**Tekstfragment**
○ ○ ○

Waarom dit project?

Overheden in ontwikkelingslanden besteden nauwelijks aandacht aan kleuteronderwijs. De focus is gericht op de lagere school, omdat landen analfabetisme willen terugdringen. Vergeleken bij het budget wat ontwikkelingsorganisaties beschikbaar stellen voor alfabetisering, gaat slechts 2% naar onderwijs voor kinderen tussen de 3 en 5 jaar oud. In ontwikkelingslanden volgt slechts 36% van alle kinderen kleuteronderwijs.

Kinderen die opgroeien in arme gezinnen of in afgelegen gebieden hebben vaak minder kans op goed onderwijs en dat houdt sociale en economische ongelijkheden in stand. Goed kleuteronderwijs kan deze cirkel doorbreken door deze kinderen vanaf jonge leeftijd kansen te bieden. Onderzoek heeft uitgewezen dat het effect van onderwijs op kinderen van 3 tot 6 jaar hoog is, zelfs hoger dan bij andere onderwijsinitiatieven. Kinderen die regelmatig kleuteronderwijs volgen, aanzienlijk meer kans maken om het lager en het middelbaar onderwijs succesvol te doorlopen. Hoe hoger de deelname aan kleuteronderwijs is, hoe meer kinderen ingeschreven worden voor de basisschool en de lagere school ook afmaken, en hoe minder kinderen een jaar moeten overdoen.

Voor het zesde levensjaar wordt de basis van veel cognitieve, sociale en emotionele capaciteiten al gelegd. Kleuteronderwijs speelt hierbij een belangrijke rol. Door spelenderwijs met elkaar te leren, ontwikkelen kinderen hun zelfstandigheid en concentratievermogen, ze leren te functioneren in een groep en het taalvermogen wordt ontwikkeld. Kinderen komen in aanraking met cijfers en letters, wat een belangrijke basis vormt om straks te kunnen leren lezen en schrijven en rekenen. Vooral voor kinderen met een achterstand maakt kleuteronderwijs het verschil.

○ ○ ○

**Getoonde gegevens**
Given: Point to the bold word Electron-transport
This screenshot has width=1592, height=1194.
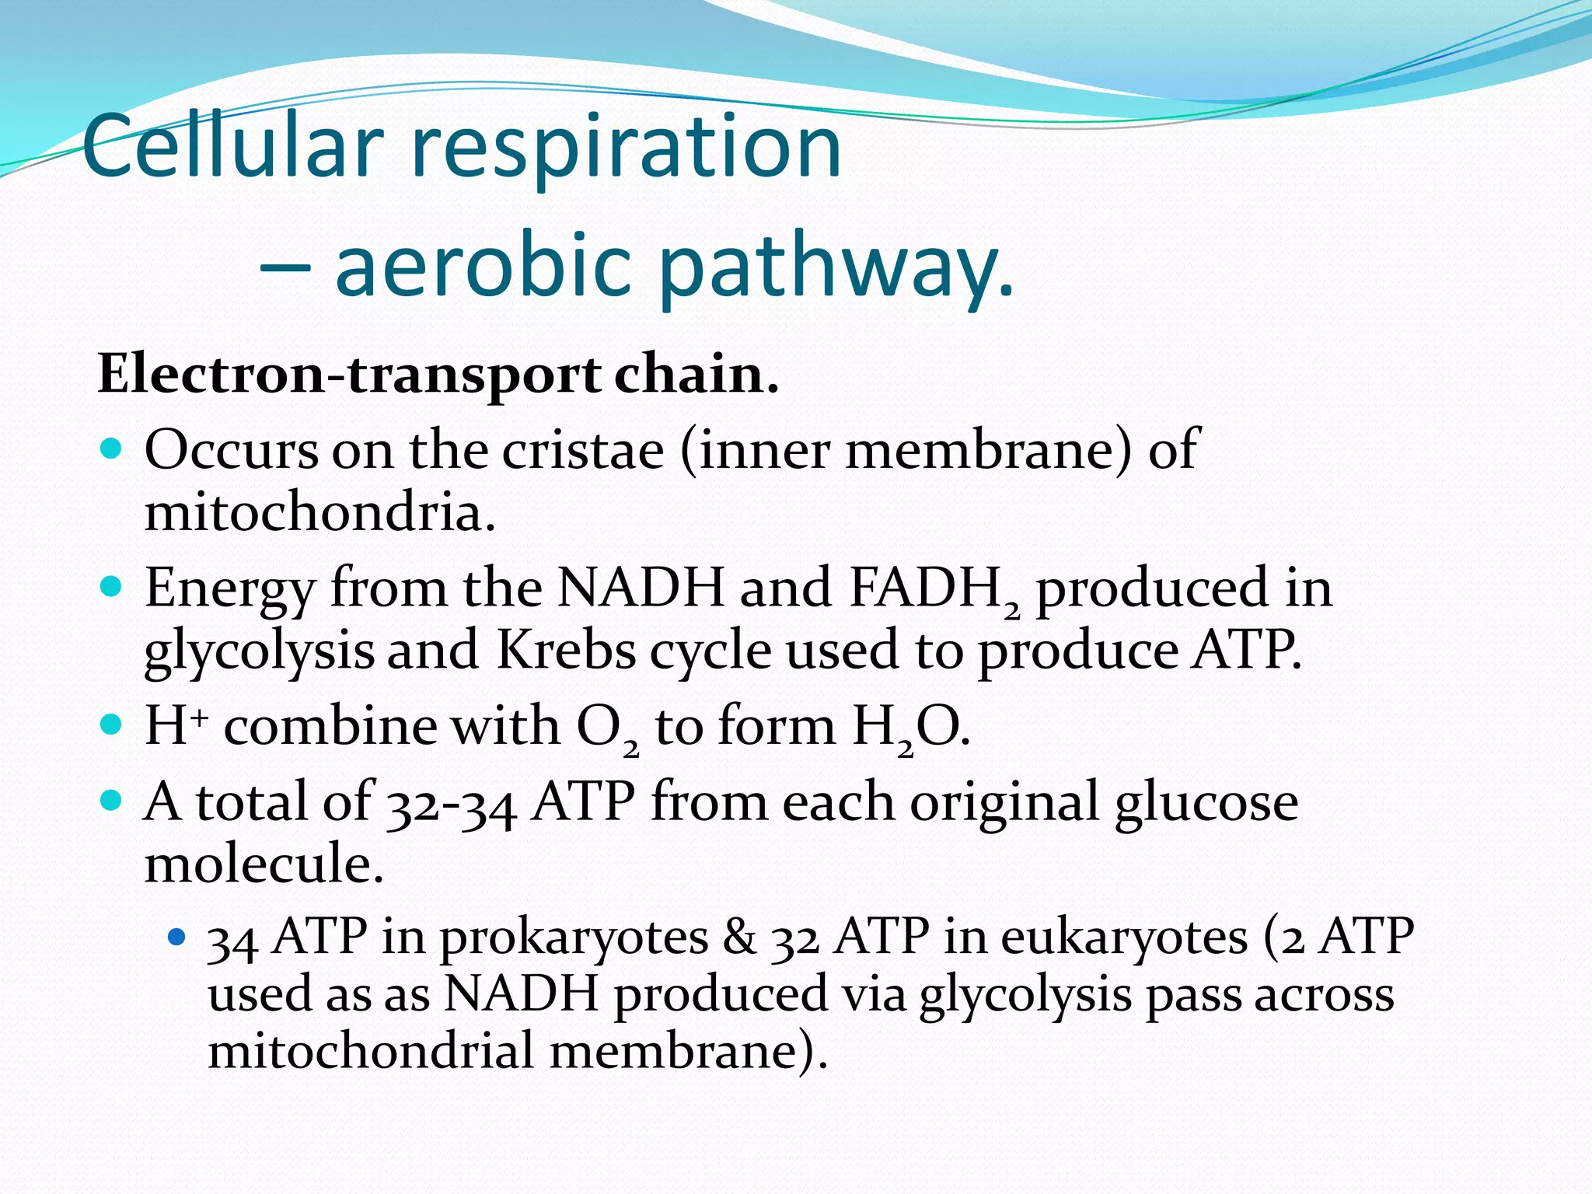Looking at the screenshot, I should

○ ○ ○

**Opdracht**
Herhaal de volledige tekst hierboven over kleuteronderwijs in ontwikkelingslanden, woord voor woord en zonder iets weg te laten.

**Antwoord hieronder**
Waarom dit project?

Overheden in ontwikkelingslanden besteden nauwelijks aandacht aan kleuteronderwijs. De focus is gericht op de lagere school, omdat landen analfabetisme willen terugdringen. Vergeleken bij het budget wat ontwikkelingsorganisaties beschikbaar stellen voor alfabetisering, gaat slechts 2% naar onderwijs voor kinderen tussen de 3 en 5 jaar oud. In ontwikkelingslanden volgt slechts 36% van alle kinderen kleuteronderwijs.

Kinderen die opgroeien in arme gezinnen of in afgelegen gebieden hebben vaak minder kans op goed onderwijs en dat houdt sociale en economische ongelijkheden in stand. Goed kleuteronderwijs kan deze cirkel doorbreken door deze kinderen vanaf jonge leeftijd kansen te bieden. Onderzoek heeft uitgewezen dat het effect van onderwijs op kinderen van 3 tot 6 jaar hoog is, zelfs hoger dan bij andere onderwijsinitiatieven. Kinderen die regelmatig kleuteronderwijs volgen, aanzienlijk meer kans maken om het lager en het middelbaar onderwijs succesvol te doorlopen. Hoe hoger de deelname aan kleuteronderwijs is, hoe meer kinderen ingeschreven worden voor de basisschool en de lagere school ook afmaken, en hoe minder kinderen een jaar moeten overdoen.

Voor het zesde levensjaar wordt de basis van veel cognitieve, sociale en emotionele capaciteiten al gelegd. Kleuteronderwijs speelt hierbij een belangrijke rol. Door spelenderwijs met elkaar te leren, ontwikkelen kinderen hun zelfstandigheid en concentratievermogen, ze leren te functioneren in een groep en het taalvermogen wordt ontwikkeld. Kinderen komen in aanraking met cijfers en letters, wat een belangrijke basis vormt om straks te kunnen leren lezen en schrijven en rekenen. Vooral voor kinderen met een achterstand maakt kleuteronderwijs het verschil.